#### [REQUIRED TASKS]
a: From the call transcript, extract the passage starting at "Good afternoon, Patrick." and ending at "benefit this quarter.".
b: List every line in the call transcript that introduces a speaker, reproducing each one in full.

Please keep in mind that we will make our strategic outlook presentation in London on September 23. So there are certain questions that may have to wait.

So with that proviso, I am ready to begin the Q&A. And as usual, ask that you limit yourself to one question at a time.

Operator

Thank you, sir. We will now take our first question from Theepan Jothilingam of Nomura International.

Please go ahead.

Theepan Jothilingam - Nomura International Plc

Yeah. Hi.

Good afternoon, Patrick. It's Theepan here.

One question just on the impact of disposals and the successful sale of Laggan, I think you made previous sales. So I was just wondering, could you talk about that in the context of the 2.8 million barrels per day target in the medium term?

And I also wanted to understand where the portfolio is now in terms of sort of PSC sensitivity to lower oil prices? I know you had a benefit this quarter.

Thank you.

Patrick de la Chevardière - Chief Financial Officer

Yes. Thank you, Theepan, for your question.

#### [PROVIDED DATA]
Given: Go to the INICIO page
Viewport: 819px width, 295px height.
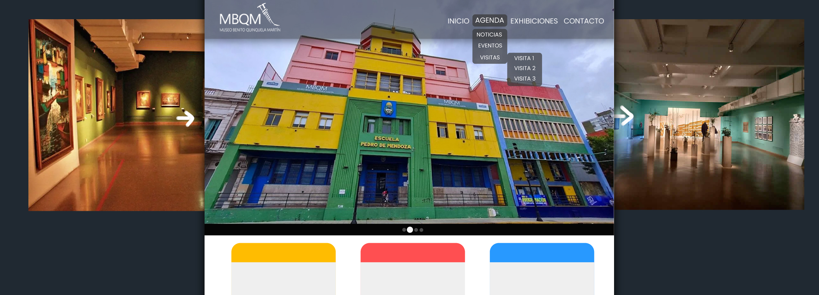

#### [SOLUTIONS IN ORDER]
a:
Good afternoon, Patrick. It's Theepan here.

One question just on the impact of disposals and the successful sale of Laggan, I think you made previous sales. So I was just wondering, could you talk about that in the context of the 2.8 million barrels per day target in the medium term?

And I also wanted to understand where the portfolio is now in terms of sort of PSC sensitivity to lower oil prices? I know you had a benefit this quarter.

b:
- Operator
- Theepan Jothilingam - Nomura International Plc
- Patrick de la Chevardière - Chief Financial Officer